La storia del testo delle poesie del Campanella è quasi altrettanto avventurosa e tormentata che quella della sua vita. Scritte, quelle che possediamo, nella massima parte durante il periodo della lunga carcerazione, di nascosto dalle autoritá, che lo sorvegliavano col continuo sospetto e timore di nuovi complotti o di propaganda ereticale, esse giravano clandestinamente in alcune copie frettolose e scorrette tra i compagni di carcere in mezzo ai quali si consolidava ed ingrandiva la fama del monaco dal vulcanico intelletto, e talvolta scivolavano nelle mani di qualcuno dei rari visitatori del Campanella, che meravigliando apprendevano un’altra delle molteplici manifestazioni dell’illustre prigioniero.

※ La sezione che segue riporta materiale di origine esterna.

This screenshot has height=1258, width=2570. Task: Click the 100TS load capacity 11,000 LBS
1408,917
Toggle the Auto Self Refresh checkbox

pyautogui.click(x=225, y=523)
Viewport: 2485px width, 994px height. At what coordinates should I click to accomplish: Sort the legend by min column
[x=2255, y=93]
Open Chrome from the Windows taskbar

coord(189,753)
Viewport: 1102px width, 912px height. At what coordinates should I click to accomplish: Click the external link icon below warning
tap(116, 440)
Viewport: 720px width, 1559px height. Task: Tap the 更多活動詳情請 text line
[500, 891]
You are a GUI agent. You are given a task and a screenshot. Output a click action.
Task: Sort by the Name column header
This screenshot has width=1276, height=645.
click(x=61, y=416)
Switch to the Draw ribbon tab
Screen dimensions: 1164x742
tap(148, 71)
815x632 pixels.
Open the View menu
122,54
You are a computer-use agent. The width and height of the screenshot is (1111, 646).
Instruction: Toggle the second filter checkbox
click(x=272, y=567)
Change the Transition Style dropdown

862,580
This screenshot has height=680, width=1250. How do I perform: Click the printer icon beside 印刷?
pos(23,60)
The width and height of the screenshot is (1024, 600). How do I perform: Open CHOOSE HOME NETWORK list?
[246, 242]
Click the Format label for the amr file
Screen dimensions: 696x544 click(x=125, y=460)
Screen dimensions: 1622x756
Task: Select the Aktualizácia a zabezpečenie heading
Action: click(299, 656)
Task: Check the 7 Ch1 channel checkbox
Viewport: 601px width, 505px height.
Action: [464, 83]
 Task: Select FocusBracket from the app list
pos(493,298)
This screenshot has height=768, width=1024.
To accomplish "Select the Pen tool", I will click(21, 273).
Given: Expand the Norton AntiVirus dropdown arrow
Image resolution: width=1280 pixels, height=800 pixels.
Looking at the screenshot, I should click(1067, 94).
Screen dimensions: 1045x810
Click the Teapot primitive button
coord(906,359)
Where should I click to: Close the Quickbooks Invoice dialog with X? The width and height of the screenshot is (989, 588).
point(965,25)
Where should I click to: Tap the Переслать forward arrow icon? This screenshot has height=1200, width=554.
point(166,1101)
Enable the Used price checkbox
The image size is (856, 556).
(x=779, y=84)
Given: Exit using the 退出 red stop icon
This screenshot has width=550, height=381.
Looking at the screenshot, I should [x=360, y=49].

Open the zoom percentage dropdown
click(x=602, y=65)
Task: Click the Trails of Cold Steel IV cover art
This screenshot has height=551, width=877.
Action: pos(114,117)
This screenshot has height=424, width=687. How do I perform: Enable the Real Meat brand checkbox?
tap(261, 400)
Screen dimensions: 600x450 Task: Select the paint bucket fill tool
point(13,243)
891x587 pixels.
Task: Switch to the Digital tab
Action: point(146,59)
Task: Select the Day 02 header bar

Della relativa diffusione di un certo numero di poesie tra le persone a lui piú vicine sono una prova quelle poesie dedicate o a compagni di prigionia o a personaggi, che in un modo o nell’altro ebbero rapporti col Campanella quasi sempre per ragioni di ufficio (vedi per es. le poesie a pp. 101, n. 53; 111, n. 67; 220-1, nn. 3-5; 225-48, quasi tutte, e 256-7). L’Amabile ha trovato altre tracce della fama poetica conquistatasi dal Campanella tra i suoi compagni, che lo sollecitavano di scrivere e ne diffondevano i componimenti, in un curioso documento processuale, cioè un brano di colloquio notturno svoltosi tra lui e il suo fedele compagno fra Pietro Ponzio dalle finestre delle vicine celle, ascoltato da una spia e riferito ai magistrati.

— Li sonetti toi — dice fra Pietro — per tutto Napoli li ho sparso, e io li ho tutti a mente; e non ho piú gran gusto che leggere qualche cosa dello ingegnio tuo.